Thursday, September 15, 2011

Supply Chain Management: The Next Big Thing?

Hiring Is Strong For Supply-Chain Managers And Salaries Are Rising. No Surprise That It's An Increasingly Popular MBA Option

Sarah DiPietro is a bargain hunter. The 21-year-old Lansing (Mich.) native says she analyzes all her purchasing possibilities in search of the best deals. So when it came time to narrow down her general business focus at Michigan State University's Broad College of Business, she gravitated toward the one undergraduate business major that would allow her to indulge her inner haggler: supply chain management.

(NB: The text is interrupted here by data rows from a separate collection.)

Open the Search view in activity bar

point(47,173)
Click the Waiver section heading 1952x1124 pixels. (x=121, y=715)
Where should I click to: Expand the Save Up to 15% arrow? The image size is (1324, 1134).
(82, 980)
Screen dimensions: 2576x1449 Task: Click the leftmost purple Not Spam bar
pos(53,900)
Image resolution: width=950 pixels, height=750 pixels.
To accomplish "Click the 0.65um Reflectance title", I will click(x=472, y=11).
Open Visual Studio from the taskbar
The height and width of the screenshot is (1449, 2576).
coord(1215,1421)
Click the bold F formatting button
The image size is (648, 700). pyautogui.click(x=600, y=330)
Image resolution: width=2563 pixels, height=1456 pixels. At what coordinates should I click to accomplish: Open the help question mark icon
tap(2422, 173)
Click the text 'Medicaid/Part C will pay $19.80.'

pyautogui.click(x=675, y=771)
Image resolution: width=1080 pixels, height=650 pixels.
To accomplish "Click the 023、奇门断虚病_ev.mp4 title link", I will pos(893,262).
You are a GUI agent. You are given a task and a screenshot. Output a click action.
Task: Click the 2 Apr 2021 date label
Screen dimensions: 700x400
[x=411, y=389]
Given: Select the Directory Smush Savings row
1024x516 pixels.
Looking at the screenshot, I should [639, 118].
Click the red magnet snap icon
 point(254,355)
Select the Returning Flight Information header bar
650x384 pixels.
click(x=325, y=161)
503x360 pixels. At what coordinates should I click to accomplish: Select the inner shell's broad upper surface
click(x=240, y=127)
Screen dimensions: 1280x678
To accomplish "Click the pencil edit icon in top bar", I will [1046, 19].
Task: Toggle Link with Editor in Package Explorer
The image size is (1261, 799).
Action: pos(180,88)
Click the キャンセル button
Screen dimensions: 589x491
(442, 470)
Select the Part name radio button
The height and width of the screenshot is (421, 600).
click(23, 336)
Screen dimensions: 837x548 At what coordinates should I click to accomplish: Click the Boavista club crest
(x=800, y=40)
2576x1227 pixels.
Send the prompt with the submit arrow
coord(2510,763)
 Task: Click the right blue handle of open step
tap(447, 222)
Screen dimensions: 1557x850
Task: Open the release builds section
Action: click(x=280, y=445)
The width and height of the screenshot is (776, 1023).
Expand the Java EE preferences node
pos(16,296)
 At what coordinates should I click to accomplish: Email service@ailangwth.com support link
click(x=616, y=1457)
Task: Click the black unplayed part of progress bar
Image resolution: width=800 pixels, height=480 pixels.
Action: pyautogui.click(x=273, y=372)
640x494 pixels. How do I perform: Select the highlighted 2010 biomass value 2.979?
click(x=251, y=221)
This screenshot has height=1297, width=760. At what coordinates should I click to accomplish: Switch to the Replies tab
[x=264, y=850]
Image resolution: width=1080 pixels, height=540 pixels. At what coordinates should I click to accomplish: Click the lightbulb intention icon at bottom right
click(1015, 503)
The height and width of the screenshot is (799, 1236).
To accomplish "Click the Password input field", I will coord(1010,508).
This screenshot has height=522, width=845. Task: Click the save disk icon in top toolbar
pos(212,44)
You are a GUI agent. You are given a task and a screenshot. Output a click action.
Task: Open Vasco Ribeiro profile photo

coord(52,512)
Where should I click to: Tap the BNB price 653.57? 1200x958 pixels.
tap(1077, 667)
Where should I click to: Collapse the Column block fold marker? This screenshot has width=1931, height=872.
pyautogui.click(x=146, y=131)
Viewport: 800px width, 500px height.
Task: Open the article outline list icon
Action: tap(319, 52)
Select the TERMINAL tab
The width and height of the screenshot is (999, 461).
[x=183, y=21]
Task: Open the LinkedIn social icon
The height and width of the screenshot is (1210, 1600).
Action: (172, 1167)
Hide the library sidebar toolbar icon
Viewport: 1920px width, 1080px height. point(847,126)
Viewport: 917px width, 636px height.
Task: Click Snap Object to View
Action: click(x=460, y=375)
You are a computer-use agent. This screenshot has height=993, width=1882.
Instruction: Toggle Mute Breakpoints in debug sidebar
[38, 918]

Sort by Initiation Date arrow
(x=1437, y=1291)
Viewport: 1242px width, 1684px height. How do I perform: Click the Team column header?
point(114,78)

Supply chain management—the acquisition of parts and raw materials, from purchasing to delivery—is not one of the classic B-school majors, for either undergraduates or MBAs. But job openings, comfortable salaries, and the prospect for advancement have caused the academic community to take notice, with more students majoring in the subject and more programs offering courses and concentrations in it. With such companies as H.J. Heinz (HNZ) and AnnTaylor Stores (ANN) creating C-level supply chain positions in the past few years, more students are seeing career possibilities in the major.

"Businesses don't compete; supply chains compete," says William Verdini, an associate professor and chairman of the Supply Chain Management Dept. at Arizona State University's Carey School of Business. "Now, supply chain officers are getting in on the strategic decisions that are being made."

TURNING STUDENTS AWAY

Many of the current supply chain managers are transplants from other parts of their companies, with no formal schooling in the discipline, says Verdini. But a wave of interest in supply chain management at colleges all over the country will change that. Leigh University's College of Business and Economics is reporting the most undergraduate SCM majors in the program's 10-year history. One of the major's required courses, Supply and Cost Management, ended up turning students away when it was capped at 45 students last semester. The course's previous enrollment high, in 2007, was 27 students. SCM has even piqued the interest of accounting students to the point that North Carolina State University's Poole College of Management is exploring the possibility of establishing a supply chain concentration within its undergraduate accounting program.

The number of freshman supply chain majors at the Carey School has doubled since the 2007-08 academic year. This year, there were 211 senior majors and 18 freshman majors.

According to the Association to Advance Collegiate Schools of Business (AACSB), the number of undergraduate SCM programs has increased 25 percent since 2006. Almost half that jump happened during the 2009-10 school year.

LOTS OF JOB POSSIBILITIES

Why the surge in interest? For one, supply chain jobs are available out there. According to a survey by the National Association of Colleges & Employers, only 45.4 percent of business administration majors and 46.9 percent of accounting majors from the Class of 2010 job applicants received at least one offer. At Carey, 64 percent of undergraduate supply chain majors surveyed who graduated in December 2009 and May 2010 reported having a job at graduation.

Supply chain management majors and MBAs are in demand. Carey reports a 100 percent placement rate for the supply chain MBAs who graduated in May, compared with 75 percent for marketing students. This year, more than 40 companies recruited Carey MBA grads specifically for supply chain jobs, and the biyearly SCM career fairs at Penn State University's Smeal College of Business attract more than 60 different employers.

Salaries are another draw. The Institute for Supply Chain Management's 2011 survey shows that the average salary for supply chain management professionals is $103,664, up from $98,200 a year earlier. The average entry-level professional supply management salary is about $49,500, but the average salary of those with five or fewer years of experience is $83,689, up from $72,908 in 2010, an increase of nearly 15 percent.

Those were some of the reasons that drew DiPietro to the field. She is spending the summer interning in Minnesota at 3M (MMM), the maker of Scotch tape and Post-its. "Everything has to come from somewhere, and someone has to organize it," she says. And as long as they do, the world will need supply chain managers to make it happen.